Back

30(a) Security Policy: Summary of the security policy for the proposed registry

gTLDFull Legal NameE-mail suffixDetail
.BARPunto 2012 Sociedad Anonima de Capital Variablecentralnic.comView
Except where specified this answer refers to the operations of the Applicantʹs outsource Registry Service Provider, CentralNic.

30(a).1. Introduction

CentralNicʹs Information Security Management System (ISMS) implements all the mandatory requirements of the EIC⁄ISO 27001:2005 standard. The scope of the management system covers all of CentralNicʹs registry systems and facilities. CentralNic is working towards achieving full ISO 27001 certification and has secured the services of Lloydʹs Register Quality Assurance (LRQA) for this certification. A letter from LRQA confirming this engagement is included in Appendix 30(a).1. Stage One of this process was successfully completed during May of this year and Stage Two of the assessment is scheduled to be completed by July 10th. CentralNic will provide a copy of the assessment report to ICANN for consideration, and a copy of the certificate once it has been issued.

The ISMS is part of a larger Management System which includes policies and procedures compliant to ISO 9001.


30(a).2. Independent Assessment

As part of ISO 27001 compliance, CentralNicʹs security policies will be subjected to annual external audit. Further details can be found in §30(b).

30(a).3. Augmented Security Levels

Applicant believes that the TLD requires no additional security levels above those expected of any gTLD registry operator. Nevertheless, Applicant and CentralNic will operate the TLD to a high level of security and stability in keeping with its status as a component of critical Internet infrastructure.

Registry systems are hardened against attack from external and internal threats. Access controls are in place and all systems are monitored and audited to mitigate the risk of unauthorised access, distribution or modification of sensitive data assets. The Authoritative DNS System has been designed to meet the threat of Distributed Denial-of-Service (DDoS) attacks by means of over-provisioning of network bandwidth, and deployment of Shared Unicast (ʺAnycastʺ) addresses on nameservers. Whois services have been designed with built-in rate limiting and include mechanisms for protection of personal information. The stability of the registry is supported by use of high-availability technologies including a ʺhotʺ Disaster Recovery site in the Isle of Man, as well as a backup provider relationship with GMO Registry in Japan.
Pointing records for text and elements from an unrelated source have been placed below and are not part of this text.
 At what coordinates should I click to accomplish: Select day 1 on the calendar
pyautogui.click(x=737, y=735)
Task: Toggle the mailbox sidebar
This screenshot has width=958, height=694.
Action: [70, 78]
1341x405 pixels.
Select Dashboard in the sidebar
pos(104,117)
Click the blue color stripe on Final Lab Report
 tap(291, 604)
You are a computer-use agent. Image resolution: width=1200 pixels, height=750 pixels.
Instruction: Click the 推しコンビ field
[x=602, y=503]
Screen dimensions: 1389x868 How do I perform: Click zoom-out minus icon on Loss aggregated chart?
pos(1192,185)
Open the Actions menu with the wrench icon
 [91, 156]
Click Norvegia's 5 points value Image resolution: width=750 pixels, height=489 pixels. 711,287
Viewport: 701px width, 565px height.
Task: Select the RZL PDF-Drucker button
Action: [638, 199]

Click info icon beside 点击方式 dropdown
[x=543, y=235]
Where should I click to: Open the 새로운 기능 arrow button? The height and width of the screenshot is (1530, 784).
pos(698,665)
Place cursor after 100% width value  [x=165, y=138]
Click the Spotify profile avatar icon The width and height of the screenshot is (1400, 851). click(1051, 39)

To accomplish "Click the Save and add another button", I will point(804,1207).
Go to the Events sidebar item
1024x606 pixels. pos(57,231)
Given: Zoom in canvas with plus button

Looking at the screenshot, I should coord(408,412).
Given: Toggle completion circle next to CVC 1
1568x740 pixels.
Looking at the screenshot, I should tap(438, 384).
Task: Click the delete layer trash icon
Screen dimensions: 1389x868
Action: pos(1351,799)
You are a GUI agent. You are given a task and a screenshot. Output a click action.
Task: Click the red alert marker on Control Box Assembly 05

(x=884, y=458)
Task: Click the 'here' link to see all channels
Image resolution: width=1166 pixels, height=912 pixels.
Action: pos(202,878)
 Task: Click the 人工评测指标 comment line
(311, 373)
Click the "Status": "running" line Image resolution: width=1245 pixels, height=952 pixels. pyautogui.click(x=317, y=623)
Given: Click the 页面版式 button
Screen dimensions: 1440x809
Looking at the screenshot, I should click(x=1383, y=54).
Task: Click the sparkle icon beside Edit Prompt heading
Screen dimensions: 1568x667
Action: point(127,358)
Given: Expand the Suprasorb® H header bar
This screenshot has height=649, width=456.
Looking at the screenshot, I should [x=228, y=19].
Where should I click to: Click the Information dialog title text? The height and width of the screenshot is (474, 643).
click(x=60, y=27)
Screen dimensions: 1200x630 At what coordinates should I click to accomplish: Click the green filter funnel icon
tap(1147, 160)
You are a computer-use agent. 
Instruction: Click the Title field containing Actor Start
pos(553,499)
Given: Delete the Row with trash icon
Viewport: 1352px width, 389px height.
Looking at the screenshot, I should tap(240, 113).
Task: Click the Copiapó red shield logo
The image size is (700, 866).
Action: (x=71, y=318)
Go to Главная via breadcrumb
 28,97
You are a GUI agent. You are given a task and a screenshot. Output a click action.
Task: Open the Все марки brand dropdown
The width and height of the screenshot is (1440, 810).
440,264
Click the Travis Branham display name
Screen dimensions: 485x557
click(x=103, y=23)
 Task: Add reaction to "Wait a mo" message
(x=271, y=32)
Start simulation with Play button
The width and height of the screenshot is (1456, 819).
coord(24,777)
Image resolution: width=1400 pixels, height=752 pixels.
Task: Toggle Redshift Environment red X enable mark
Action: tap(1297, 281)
30(a).4. Commitments to Registrars

Applicant and CentralNic will make the following commitments to the TLD registrars:
• The SRS will be operated in a secure manner. Controls will be in place to prevent unauthorised access and modification of registry data.
• The Whois service will prevent unauthorised bulk access to domain name registration data, and provide tools to protect personal information.
• The DNS system will be designed to provide effective defence against DDoS attacks. The registry will proactively monitor the DNS system to provide early warning against threats to the stability of the TLD.
• The DNSSEC system will be operated in accordance with best practices and recommendations as described in the relevant RFC documents (described in §43).
• Security incidents reported by registrars, registrants and other stakeholders will be acted upon in accordance with the Security Incident Response Policy (see below).
• Security vulnerabilities reported to the registry will be acknowledged and remediated as quickly as possible.
• Registrars will be promptly notified of all incidents that affect the security and stability of the registry system and their customers, and will be kept informed as incidents develop.

30(a).5. Access Controls

CentralNic operates an access control policy for the registry system. For example, the web-based Staff Console which is used to administer the SRS and manage registrar accounts supports a total of ten different access levels, ranging from ʺTraineeʺ, who have read-only access to a subset of features, to ʺSystem Administratorʺ who have full access to all systems.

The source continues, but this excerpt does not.